4. TITLE: INTEGRATED CHEMICAL AND BIOLOGICAL TREATMENT FOR PCBS AND PAHS IN SEDIMENT OF WAUKEGAN HARBOR
Abstract:
Polychlorinated Biphenyls (PCBs) and Polycyclic Aromatic Hydrocarbons (PAHs) are persistent, bioaccumulative and toxic compounds (PBTs). The contamination of sediment by PCBs and PAHs is a significant environmental concern. In this study, an integrated chemical and biological treatment scheme for PCBs and PAHs in the contaminated sediment of Waukegan Harbor was investigated. The primary objectives were to optimize the chemical process which includes ozonation time, the use of ultrasonic irradiation and acetic acid, evaluate the biodegradability of sediment contaminants after ozonation, and assess the feasibility of the integrated chemical-biological treatment scheme for a real-world PCB-and PAH-contaminated sediment. The treated sediment was dried by vacuum filtration, followed by Soxhlet extraction and cleanup procedures according to EPA methods before quantification by gas chromatography/mass spectrometry (GC/MS). The highest degradation level of PCBs and PAHs in the sediment samples was achieved by ozonation of the sediment in a slurry form aided with ultrasonic irradiation and with 10% (v/v) of added acetic acid. After 6 hrs of treatment, more than 90% of PCBs and 97% PAHs were removed from contaminated sediment samples. Biological incubation for 35 days at 30 ºC can remove an additional 56% of PCBs and 68% of PAHs from the sediment that were already treated with ozone for 1 hr in the absence of acetic acid.
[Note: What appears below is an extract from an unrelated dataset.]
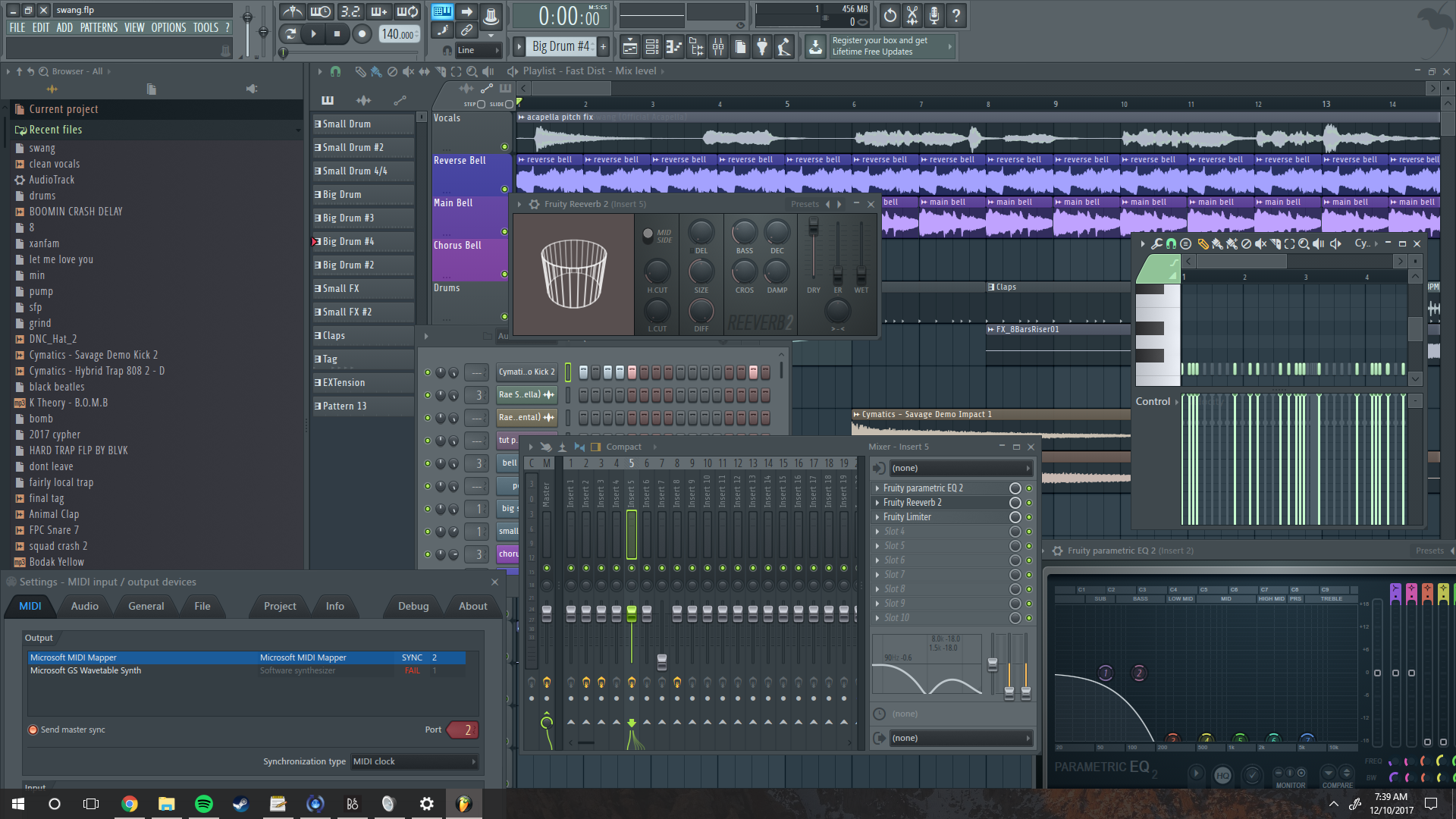Toggle the metronome icon

[x=292, y=11]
The results illustrate that the integrated chemical and biological process is potentially more effective than either one alone.
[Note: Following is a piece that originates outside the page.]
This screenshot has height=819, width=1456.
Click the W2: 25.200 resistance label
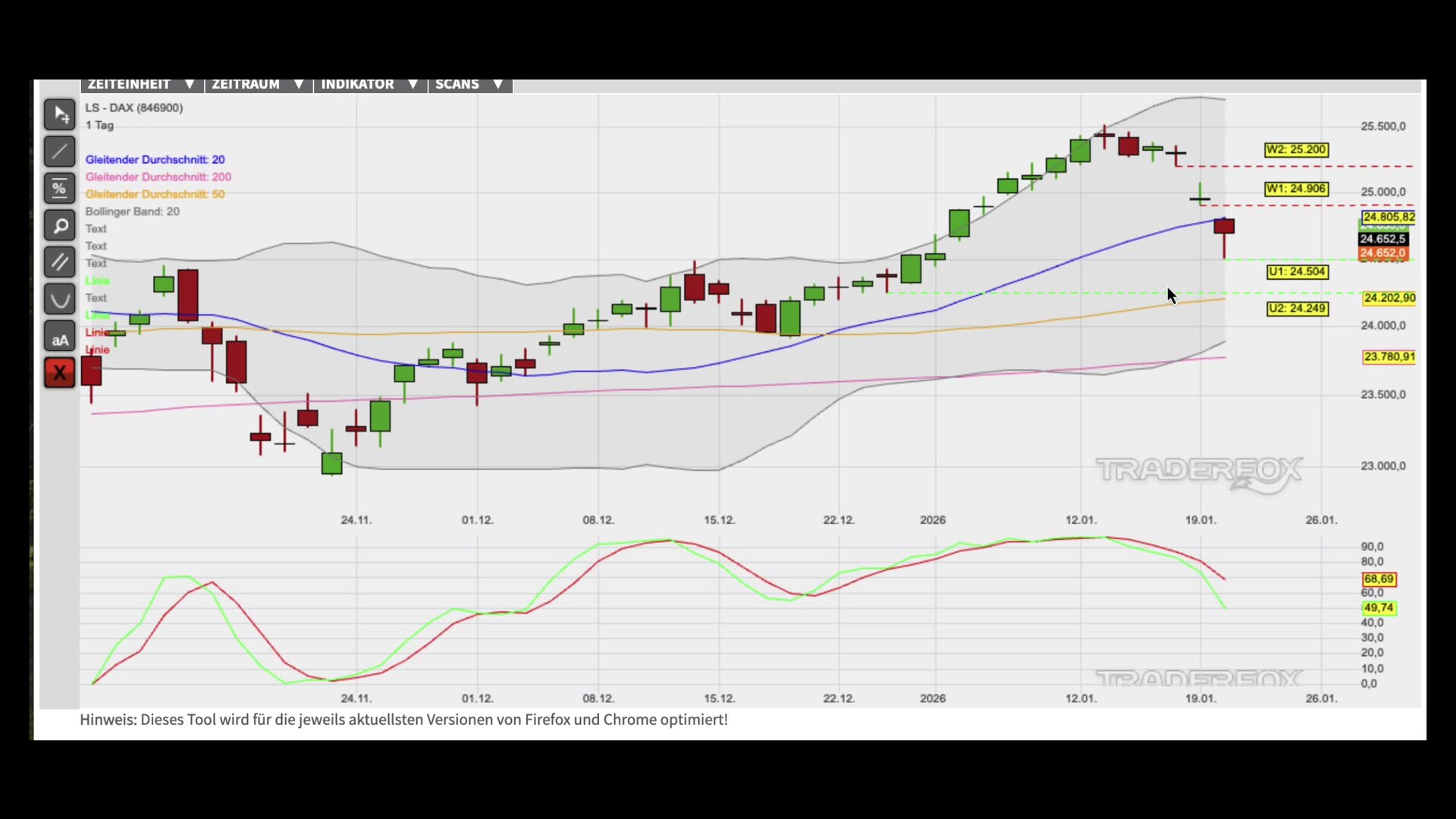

5. TITLE: INTEGRATED CHEMICAL AND BIOLOGICAL TREATMENT OF DDT ORGANIC AND AQUEOUS PHASES AND IN SPIKED SEDIMENT
Abstract:
This study aimed to develop a feasible technology for the degradation of DDT in organic and aqueous phase, by treatment with ozone. The second-order kinetic rate constant for the reaction of DDT with ozone in organic phase was found to be 4.8 M-1 s-1. Possible pathways for free radical reactions taking place during ozonation of DDT in organic phase were proposed. To investigate the degradation of DDT in aqueous phase with ozone, a column reactor packed with glass beads was used. At the loading of 50 mg DDT, a degradation level of 52% was achieved with 1-hr ozonation in the aqueous phase. Percentage degradations at various reaction times and for different DDT loadings were assayed and reported. Effluents obtained from ozonation were subjected to biological treatment. An incubation for a period of 12 days with microorganisms resulted in the complete degradation of DDT in the effluent. Ozonation of DDT-spiked sediment was also performed, which resulted to 54% degradation within 2-hr reaction time.